__Source data__.
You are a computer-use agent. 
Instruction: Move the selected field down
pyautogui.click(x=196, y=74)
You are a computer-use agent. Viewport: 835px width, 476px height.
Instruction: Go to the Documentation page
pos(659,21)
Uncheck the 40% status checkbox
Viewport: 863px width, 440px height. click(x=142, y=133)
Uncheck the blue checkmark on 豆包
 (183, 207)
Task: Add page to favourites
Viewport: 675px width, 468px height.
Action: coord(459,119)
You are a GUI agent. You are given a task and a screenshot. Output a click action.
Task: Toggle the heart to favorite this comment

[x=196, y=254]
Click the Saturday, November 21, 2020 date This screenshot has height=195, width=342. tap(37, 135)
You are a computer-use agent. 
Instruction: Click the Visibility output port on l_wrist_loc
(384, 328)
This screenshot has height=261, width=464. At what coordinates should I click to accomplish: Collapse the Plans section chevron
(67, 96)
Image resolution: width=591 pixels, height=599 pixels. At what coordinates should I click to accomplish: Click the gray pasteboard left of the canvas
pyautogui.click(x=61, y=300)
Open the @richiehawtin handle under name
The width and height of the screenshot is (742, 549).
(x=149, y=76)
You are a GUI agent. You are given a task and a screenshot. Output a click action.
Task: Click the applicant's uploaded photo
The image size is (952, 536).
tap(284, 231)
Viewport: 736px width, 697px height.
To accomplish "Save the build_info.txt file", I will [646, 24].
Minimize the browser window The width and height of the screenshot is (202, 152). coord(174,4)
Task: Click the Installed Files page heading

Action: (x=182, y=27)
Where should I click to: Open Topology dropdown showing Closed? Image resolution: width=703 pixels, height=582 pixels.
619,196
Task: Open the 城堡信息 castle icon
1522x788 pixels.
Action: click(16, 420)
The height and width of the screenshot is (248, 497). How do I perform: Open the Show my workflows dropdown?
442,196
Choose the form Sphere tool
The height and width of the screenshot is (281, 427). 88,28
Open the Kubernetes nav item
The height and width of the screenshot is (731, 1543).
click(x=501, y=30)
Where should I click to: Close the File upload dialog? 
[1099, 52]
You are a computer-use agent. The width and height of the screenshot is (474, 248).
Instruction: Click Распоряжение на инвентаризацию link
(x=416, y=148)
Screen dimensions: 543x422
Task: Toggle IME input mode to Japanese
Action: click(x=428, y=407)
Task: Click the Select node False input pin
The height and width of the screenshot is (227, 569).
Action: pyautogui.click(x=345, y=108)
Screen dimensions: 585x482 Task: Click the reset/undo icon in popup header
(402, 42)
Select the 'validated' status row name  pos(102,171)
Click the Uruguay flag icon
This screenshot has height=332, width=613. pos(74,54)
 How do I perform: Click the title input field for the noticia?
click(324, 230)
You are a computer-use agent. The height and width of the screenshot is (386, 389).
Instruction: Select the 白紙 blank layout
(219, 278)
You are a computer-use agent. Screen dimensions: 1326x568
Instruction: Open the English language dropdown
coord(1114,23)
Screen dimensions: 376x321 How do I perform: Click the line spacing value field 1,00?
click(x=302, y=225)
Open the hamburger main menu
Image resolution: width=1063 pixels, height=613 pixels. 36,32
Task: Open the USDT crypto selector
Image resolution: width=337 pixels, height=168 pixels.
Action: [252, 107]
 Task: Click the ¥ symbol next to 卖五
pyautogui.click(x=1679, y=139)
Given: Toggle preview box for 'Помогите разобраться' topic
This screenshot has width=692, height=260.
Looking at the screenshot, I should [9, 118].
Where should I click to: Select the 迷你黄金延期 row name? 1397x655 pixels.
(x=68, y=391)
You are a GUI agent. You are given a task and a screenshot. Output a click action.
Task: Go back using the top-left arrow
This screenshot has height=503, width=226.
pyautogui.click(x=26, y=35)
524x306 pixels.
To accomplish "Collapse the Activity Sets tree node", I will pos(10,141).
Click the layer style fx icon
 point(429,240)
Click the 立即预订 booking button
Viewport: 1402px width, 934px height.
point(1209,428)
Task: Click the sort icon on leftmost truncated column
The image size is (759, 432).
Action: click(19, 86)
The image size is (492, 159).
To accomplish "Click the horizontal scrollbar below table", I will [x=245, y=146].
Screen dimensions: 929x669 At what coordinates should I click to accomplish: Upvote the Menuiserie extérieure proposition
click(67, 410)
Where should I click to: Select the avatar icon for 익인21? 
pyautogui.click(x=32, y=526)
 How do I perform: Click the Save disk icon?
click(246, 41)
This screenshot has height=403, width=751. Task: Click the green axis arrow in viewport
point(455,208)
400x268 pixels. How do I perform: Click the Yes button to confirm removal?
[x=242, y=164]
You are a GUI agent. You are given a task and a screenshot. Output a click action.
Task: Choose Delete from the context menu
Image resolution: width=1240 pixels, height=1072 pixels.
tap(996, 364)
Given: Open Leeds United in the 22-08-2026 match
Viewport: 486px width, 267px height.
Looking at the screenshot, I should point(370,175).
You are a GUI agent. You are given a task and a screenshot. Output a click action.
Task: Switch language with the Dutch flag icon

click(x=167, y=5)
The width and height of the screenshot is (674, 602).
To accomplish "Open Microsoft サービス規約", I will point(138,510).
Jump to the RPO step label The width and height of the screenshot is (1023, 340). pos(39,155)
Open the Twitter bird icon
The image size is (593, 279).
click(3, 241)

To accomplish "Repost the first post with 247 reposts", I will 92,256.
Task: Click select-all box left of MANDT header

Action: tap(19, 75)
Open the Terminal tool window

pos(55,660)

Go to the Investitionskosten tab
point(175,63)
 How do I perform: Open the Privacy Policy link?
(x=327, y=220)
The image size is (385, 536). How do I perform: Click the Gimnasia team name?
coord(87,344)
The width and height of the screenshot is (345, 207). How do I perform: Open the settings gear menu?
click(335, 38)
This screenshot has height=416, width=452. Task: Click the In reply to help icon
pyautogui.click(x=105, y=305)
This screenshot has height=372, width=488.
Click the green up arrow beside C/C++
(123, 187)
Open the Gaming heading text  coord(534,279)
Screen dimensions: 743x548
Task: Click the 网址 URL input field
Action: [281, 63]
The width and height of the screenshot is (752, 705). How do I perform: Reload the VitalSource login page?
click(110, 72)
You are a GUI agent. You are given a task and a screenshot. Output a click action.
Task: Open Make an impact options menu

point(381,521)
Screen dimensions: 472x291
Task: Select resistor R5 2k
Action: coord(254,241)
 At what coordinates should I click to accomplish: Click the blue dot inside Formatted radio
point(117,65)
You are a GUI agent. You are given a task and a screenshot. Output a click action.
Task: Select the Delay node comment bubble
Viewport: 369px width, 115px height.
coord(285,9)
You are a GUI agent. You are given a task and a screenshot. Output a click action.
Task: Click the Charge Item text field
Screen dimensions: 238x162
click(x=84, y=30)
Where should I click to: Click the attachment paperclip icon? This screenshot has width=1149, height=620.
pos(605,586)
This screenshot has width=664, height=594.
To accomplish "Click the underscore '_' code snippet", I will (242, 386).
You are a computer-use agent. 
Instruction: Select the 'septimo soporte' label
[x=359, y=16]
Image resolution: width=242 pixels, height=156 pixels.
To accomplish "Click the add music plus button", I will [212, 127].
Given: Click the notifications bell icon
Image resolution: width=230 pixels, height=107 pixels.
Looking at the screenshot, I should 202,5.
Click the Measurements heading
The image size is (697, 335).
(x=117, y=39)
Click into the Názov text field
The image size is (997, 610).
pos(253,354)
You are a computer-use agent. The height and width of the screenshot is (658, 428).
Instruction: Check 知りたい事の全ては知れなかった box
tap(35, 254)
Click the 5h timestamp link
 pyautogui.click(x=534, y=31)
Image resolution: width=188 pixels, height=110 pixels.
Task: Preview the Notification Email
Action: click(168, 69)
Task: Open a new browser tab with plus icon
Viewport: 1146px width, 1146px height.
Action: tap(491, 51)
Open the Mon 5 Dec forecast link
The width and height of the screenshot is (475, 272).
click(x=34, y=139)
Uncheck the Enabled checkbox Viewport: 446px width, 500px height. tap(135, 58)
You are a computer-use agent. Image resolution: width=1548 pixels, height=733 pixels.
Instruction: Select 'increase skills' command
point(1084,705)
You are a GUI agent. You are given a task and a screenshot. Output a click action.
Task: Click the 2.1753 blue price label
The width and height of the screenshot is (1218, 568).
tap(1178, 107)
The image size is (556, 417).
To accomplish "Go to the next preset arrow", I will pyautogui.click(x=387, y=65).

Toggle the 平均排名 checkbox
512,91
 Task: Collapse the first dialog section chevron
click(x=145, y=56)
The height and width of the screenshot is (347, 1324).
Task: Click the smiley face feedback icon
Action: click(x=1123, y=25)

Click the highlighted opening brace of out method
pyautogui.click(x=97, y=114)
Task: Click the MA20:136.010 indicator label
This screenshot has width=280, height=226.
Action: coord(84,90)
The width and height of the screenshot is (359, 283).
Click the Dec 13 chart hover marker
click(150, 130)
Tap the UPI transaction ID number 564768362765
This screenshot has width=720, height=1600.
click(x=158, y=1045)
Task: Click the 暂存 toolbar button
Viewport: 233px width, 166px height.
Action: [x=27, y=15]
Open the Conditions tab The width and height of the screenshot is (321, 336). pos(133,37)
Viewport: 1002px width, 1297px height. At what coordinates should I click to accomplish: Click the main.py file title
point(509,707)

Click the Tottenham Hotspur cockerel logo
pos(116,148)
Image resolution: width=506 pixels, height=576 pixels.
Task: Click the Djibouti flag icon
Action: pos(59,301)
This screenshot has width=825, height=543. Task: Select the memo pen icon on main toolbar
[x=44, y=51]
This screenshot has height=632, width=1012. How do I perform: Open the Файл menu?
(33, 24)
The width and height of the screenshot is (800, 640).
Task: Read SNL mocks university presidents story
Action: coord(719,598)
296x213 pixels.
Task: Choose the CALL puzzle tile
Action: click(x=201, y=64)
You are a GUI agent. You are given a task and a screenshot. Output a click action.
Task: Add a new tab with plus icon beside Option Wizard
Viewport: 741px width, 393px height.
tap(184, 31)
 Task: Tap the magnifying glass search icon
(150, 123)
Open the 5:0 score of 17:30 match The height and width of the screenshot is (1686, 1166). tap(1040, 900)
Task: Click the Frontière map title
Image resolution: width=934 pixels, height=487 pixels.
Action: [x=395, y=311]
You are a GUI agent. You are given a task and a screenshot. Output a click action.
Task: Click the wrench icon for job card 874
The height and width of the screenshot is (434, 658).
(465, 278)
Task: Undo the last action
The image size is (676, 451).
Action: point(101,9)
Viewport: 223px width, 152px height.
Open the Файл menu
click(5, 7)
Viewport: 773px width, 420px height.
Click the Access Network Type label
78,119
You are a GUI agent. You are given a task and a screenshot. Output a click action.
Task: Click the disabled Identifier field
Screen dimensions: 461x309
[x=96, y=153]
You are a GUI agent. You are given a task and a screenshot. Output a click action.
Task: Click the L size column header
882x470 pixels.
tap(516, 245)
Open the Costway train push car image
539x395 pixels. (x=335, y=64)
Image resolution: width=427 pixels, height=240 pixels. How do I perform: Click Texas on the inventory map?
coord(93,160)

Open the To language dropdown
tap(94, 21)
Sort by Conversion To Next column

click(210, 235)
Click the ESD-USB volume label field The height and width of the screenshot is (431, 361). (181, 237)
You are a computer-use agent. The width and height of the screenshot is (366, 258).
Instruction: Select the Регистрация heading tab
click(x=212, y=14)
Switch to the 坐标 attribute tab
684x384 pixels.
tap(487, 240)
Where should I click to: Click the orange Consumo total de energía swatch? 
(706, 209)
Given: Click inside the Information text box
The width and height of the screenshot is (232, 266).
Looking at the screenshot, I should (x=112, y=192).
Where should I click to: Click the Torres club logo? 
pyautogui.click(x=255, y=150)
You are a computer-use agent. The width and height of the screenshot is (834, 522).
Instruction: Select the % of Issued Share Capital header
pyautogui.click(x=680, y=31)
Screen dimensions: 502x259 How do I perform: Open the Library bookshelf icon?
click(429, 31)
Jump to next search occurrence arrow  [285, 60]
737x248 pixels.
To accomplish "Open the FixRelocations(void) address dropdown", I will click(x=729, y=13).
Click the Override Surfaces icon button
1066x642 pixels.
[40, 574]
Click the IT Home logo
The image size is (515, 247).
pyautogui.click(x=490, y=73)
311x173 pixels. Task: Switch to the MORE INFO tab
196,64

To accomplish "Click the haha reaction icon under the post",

__Task to complete__.
Every line of the listing above that includes "node" should be copied out.

__Solution__.
Task: Click the Select node False input pin
To accomplish "Collapse the Activity Sets tree node", I will pos(10,141).
Task: Select the Delay node comment bubble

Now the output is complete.